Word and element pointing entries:
++++++
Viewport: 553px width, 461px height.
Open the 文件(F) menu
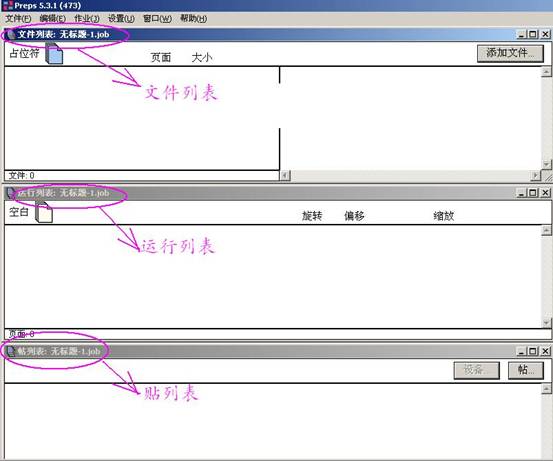18,19
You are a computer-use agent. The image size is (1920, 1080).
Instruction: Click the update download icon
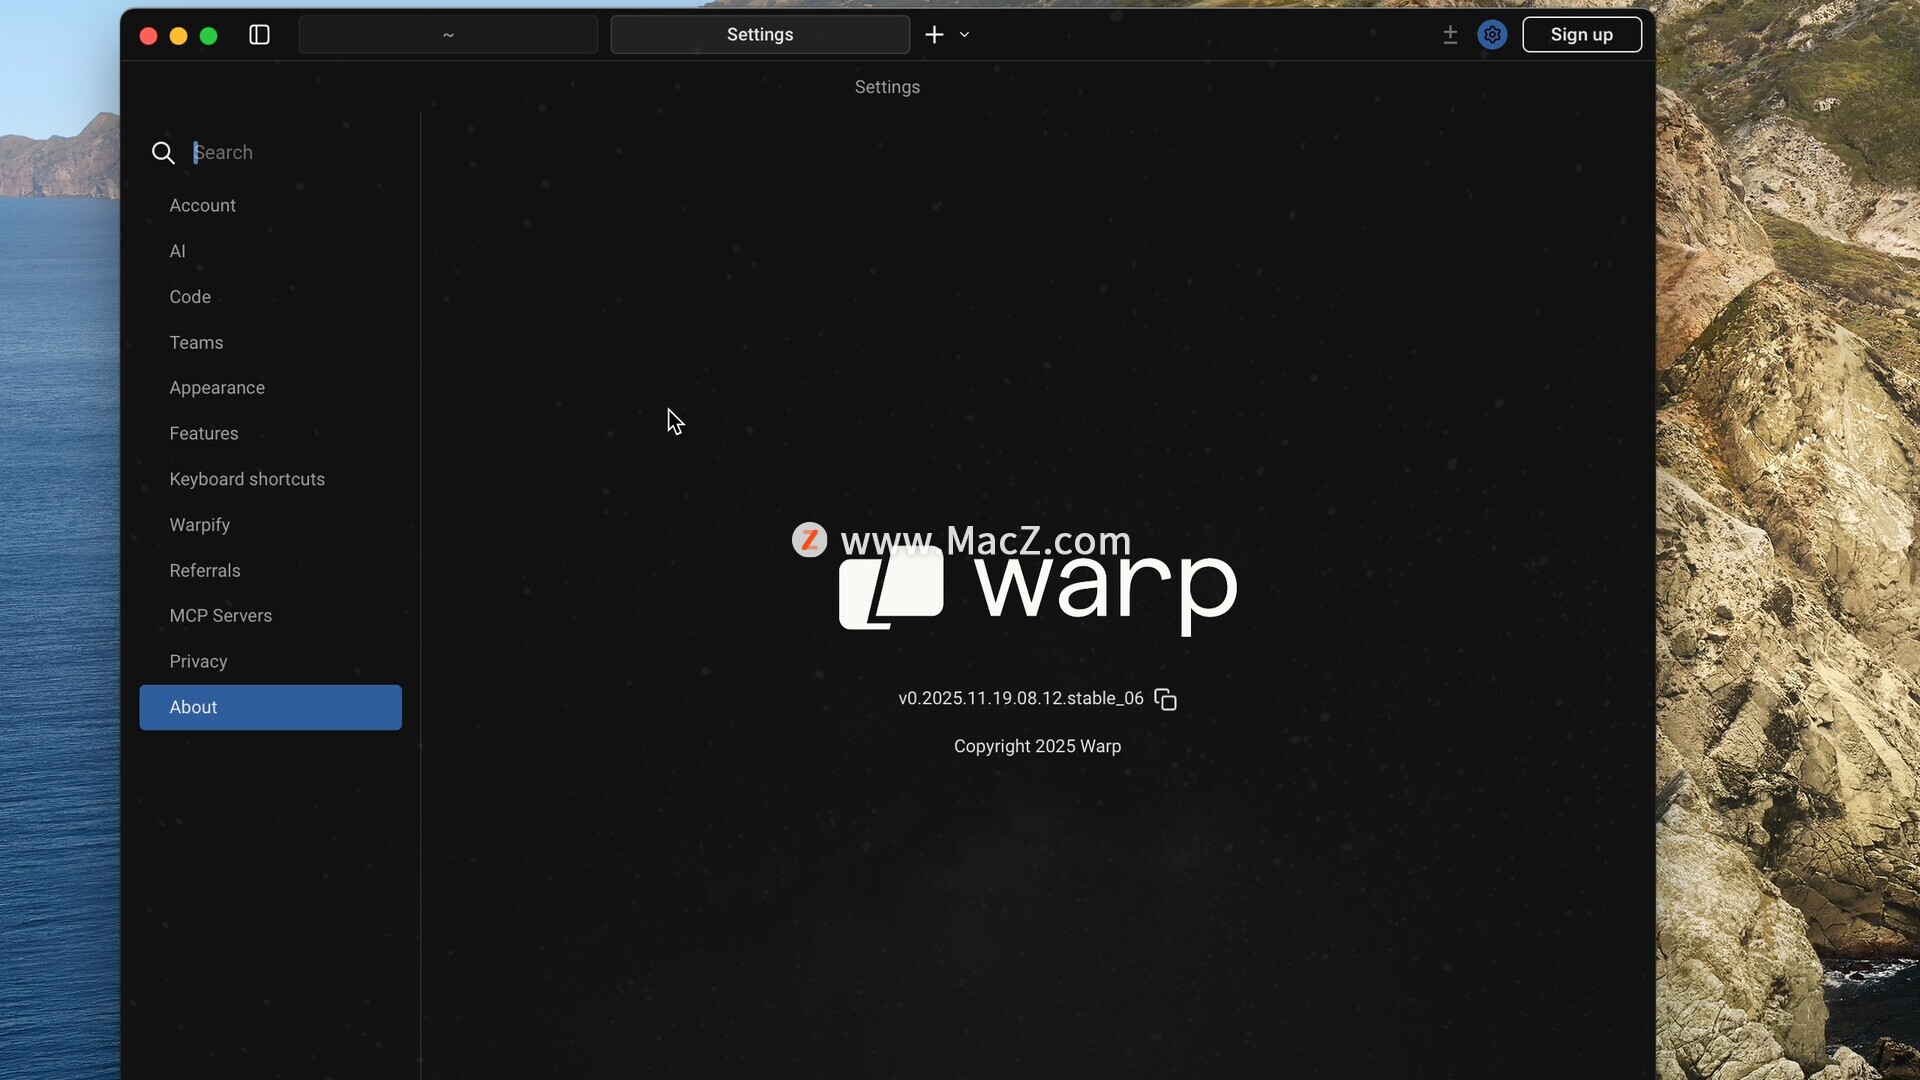click(x=1450, y=35)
++++++
■ REQUIREMENT: From the listing, pick out every line that contains the string "agent" and copy each one.

■ FULL OUTPUT:
You are a computer-use agent. The image size is (1920, 1080).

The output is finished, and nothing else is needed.